Петербург. Васильевский остров. Дом Левицкого. Н. И. Новиков и Левицкий.
– Сюда, сюда проходите, Николай Иванович. Агапыч! Беги Настасье Яковлевне сказать: гость у нас дорогой, сам господин Новиков – пусть обед как на праздник готовит.
– Что это вы, Дмитрий Григорьевич, беспокоитесь так. Да и честь не по мне. Кто я, голубчик, чтобы дом на ноги ставить.
– Сами знаете, для меня дороже друга нет.
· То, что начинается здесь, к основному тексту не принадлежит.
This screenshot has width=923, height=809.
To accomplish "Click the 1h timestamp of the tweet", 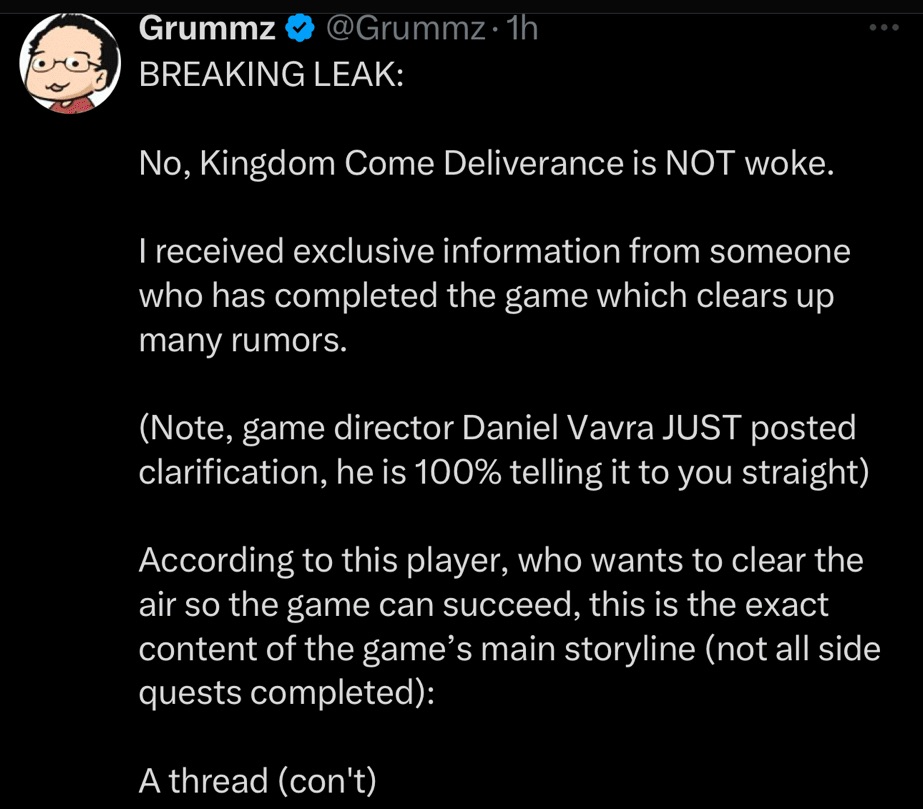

– Знаю, знаю, Дмитрий Григорьевич, потому прямо с дороги к вам направился. Даже с жильем и ночлегом не определился, и к вам.
– Как это не определились? А мой дом на что? Неужто старого друга обидите – не останетесь у нас?
– Хлопот много.
– Какие хлопоты – радость одна. Сейчас распоряжусь, чтобы вещи ваши в дом вносили.
– Надо ли, Дмитрий Григорьевич? Да и знакомство со мной до добра не доведет.
– А со мной, Николай Иванович? Что мы с вами страхами считаться‑то будем. Мой дом – ваш дом, всегда так было и будет.
– Спасибо вам, друг мой.
– И спасибо не стоит. Вам спасибо, что дружбы нашей не забываете. А вот и Настасья Яковлевна моя.
– Николай Иванович! Радость какая! Верите, дня не прошло, как о вас с Дмитрием Григорьевичем целый вечер толковали.
– Благодарствуйте, хозяюшка. Вам от Александры Егоровны поклон да кое–какие гостинцы наши авдотьинские.
– Неужто в Авдотьино перебрались?
– Да нет, в Москве живем. Это нам оттуда привозят. Малинка лесная отменная. От вареньица дух удивительный. Александра Егоровна велела непременно вас попотчевать. Да еще там в возке разные разности.
– И все‑то Александра Егоровна помнит, всем‑то угодит. Мне бы только перед ней в долгу не остаться.
– Полноте, Настасья Яковлевна, что за счеты! Может, когда в наше Авдотьино выберетесь – благодать такая.
– Пойду распоряжусь, как гостя поудобнее устроить. Разве что рядом, с твоей спальней, Дмитрий Григорьевич? Ночью бессонница одолеет, ближе вам друг к другу ийти будет. Агапыч! Чемоданы наверх неси, слышишь!
– Бессонница и вас не миновала, Дмитрий Григорьевич?
– Кого ж она минует? Всем достается.
– Да и осунулись вы будто. В Академии что?
– Потом, Николай Иванович, лучше скажите, какая беда вас в Петербург привела.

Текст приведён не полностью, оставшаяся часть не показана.